_INSTRUCTION_
Please repeat the stretch of this listing from the line containing "coordinates (1521, 429)." through the line containing "In order to click on menu", keeping every character unchanged.

Records from a dataset:
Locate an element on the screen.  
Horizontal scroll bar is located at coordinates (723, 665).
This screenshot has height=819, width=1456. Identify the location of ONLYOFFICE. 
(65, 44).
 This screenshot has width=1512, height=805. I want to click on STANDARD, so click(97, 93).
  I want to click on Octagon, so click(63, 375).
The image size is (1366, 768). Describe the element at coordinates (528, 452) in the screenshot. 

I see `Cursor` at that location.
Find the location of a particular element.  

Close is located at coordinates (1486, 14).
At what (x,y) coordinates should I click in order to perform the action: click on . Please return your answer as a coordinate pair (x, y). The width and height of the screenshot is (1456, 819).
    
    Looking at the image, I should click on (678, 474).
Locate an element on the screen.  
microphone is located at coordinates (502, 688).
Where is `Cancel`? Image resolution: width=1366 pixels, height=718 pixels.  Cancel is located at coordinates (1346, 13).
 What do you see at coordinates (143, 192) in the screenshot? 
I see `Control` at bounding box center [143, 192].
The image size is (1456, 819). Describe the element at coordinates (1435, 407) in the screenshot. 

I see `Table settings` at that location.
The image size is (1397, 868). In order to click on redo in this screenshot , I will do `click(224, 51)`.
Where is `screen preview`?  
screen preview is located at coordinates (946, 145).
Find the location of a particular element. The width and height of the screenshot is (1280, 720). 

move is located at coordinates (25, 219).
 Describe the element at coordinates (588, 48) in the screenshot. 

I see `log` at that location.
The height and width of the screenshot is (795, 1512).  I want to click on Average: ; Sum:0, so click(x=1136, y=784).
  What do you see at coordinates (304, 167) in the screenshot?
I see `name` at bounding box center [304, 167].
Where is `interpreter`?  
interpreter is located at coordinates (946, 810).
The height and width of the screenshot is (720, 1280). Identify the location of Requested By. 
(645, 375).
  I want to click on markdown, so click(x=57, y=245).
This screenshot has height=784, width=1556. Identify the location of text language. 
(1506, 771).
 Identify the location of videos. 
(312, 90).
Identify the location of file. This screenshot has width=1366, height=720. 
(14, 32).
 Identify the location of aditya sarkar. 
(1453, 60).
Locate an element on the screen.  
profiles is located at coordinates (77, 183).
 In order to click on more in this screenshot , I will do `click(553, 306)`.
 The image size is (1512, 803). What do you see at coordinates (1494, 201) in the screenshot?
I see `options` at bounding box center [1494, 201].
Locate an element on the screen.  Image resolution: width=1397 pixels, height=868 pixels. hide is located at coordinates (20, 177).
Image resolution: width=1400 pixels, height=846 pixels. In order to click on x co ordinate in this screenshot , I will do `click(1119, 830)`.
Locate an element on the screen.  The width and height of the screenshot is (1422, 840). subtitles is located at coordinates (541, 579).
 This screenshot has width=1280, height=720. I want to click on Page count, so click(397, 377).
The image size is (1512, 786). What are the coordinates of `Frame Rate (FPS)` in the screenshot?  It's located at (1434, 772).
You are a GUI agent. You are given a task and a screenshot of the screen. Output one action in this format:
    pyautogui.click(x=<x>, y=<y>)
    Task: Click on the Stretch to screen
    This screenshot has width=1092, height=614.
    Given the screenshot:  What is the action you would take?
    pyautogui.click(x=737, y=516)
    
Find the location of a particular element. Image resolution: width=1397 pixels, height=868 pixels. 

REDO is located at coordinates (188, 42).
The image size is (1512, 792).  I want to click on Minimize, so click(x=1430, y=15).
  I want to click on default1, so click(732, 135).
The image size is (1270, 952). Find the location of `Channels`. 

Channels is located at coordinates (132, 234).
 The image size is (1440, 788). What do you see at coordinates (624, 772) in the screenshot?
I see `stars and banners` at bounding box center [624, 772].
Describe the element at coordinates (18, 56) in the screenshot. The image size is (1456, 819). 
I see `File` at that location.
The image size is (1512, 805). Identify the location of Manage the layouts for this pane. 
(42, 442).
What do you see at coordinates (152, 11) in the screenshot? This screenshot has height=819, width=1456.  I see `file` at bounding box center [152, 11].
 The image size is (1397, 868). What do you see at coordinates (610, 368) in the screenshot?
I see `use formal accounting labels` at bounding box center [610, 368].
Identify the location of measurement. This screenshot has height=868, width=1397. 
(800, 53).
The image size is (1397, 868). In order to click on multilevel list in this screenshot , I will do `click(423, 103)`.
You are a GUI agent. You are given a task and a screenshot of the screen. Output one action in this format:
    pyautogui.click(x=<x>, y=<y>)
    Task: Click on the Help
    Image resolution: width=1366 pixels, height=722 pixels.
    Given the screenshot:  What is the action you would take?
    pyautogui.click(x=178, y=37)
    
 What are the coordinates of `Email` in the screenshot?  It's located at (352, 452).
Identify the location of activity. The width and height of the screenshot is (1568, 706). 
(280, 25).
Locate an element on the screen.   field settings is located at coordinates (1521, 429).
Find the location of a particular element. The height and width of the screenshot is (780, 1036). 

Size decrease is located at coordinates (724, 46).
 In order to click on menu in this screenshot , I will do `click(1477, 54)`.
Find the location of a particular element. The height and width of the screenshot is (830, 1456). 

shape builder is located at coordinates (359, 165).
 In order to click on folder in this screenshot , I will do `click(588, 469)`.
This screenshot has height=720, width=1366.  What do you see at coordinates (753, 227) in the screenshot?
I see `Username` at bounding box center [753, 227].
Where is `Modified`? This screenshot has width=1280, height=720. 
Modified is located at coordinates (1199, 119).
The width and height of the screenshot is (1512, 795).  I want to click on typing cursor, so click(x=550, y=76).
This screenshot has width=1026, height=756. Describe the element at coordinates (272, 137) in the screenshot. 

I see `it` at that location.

_EXPECTED OUTPUT_
Locate an element on the screen.   field settings is located at coordinates (1521, 429).
Find the location of a particular element. The height and width of the screenshot is (780, 1036). 

Size decrease is located at coordinates (724, 46).
 In order to click on menu in this screenshot , I will do `click(1477, 54)`.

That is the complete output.